UNITE database use for classification

evepyrenees · April 14, 2026, 8:59pm

Hello!

I am working with ITS1 data and have used a workflow borrowing heavily from the Langille lab’s microbiome helper, with a few fungal modifications including extracting the ITS1 region (Microbiome Helper 2 Marker gene workflow · LangilleLab/microbiome_helper Wiki · GitHub).

For step 3, Assign taxonomy to ASVs, I trained and used a classifier based on the most recent reference available on UNITE (PlutoF DOI) using qiime feature-classifier fit-classifier-naive-bayes and qiime feature-classifier classify-sklearn. I now have a taxonomy.tsv that appears to match what I expected to see based on my samples.

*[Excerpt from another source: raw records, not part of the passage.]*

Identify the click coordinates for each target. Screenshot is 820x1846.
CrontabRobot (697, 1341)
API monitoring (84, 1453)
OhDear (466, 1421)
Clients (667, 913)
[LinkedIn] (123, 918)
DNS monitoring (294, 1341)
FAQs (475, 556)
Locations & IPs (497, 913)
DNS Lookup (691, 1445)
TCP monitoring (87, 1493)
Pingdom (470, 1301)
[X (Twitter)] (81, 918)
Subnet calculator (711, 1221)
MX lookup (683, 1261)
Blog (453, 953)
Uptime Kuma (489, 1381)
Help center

My question involves the different types of feature IDs provided. I have a mix of representative sequences (SH0016447.10FU_KX515298_reps) and reference sequences (SH0016832.10FU_MG593539_refs). From what I understand, these are artifacts of how UNITE selects sequences to represent species hypotheses, but that including both can inflate diversity. I am wondering what common practice is to mitigate this? I have read that I can use qiime collapse to group by species hypothesis, but there seems to be a lot of caveats, and I am not confident in how I can do this while maintaining taxonomic information and abundance data.

Any insight would be extremely appreciated.

Thank you very much.

colinbrislawn · April 22, 2026, 4:15pm

Hello @evepyrenees,

I can help a little with UNITE.

https://doi.org/10.15156/BIO/3301242

That DOI matches the UNITE database version with an "S".

While I don't know exactly what the _s_ means, I think it means 'singletons'.

No S:

Includes singletons set as RefS (in dynamic files).

With S:

Includes global and 3% distance singletons.

I tried using the _s_ and non-s versions when I trained a skl classifier for the UNITE database and found that including singletons uniformly reduces the F-score by a few percent.

So, I stopped using the S version of the database for my pretrained UNITE classifiers.

Let us know what you try next, or if you are able to talk to the UNITE devs are learn more!

Like, the _s_ database must be useful for something! Please let me know if you find it!

Quick note:

It depends on how ASVs are made, and when in the pipeline they are made.

If you are working with DADA2 ASVs, for example, then the ASVs are made before taxonomy assignment and classification. The ASVs are unchanged, so diversity will be unchanged.

If you are working with close-ref OTU counting, then changing the database would also change the ASVs, and thus change the diversity too!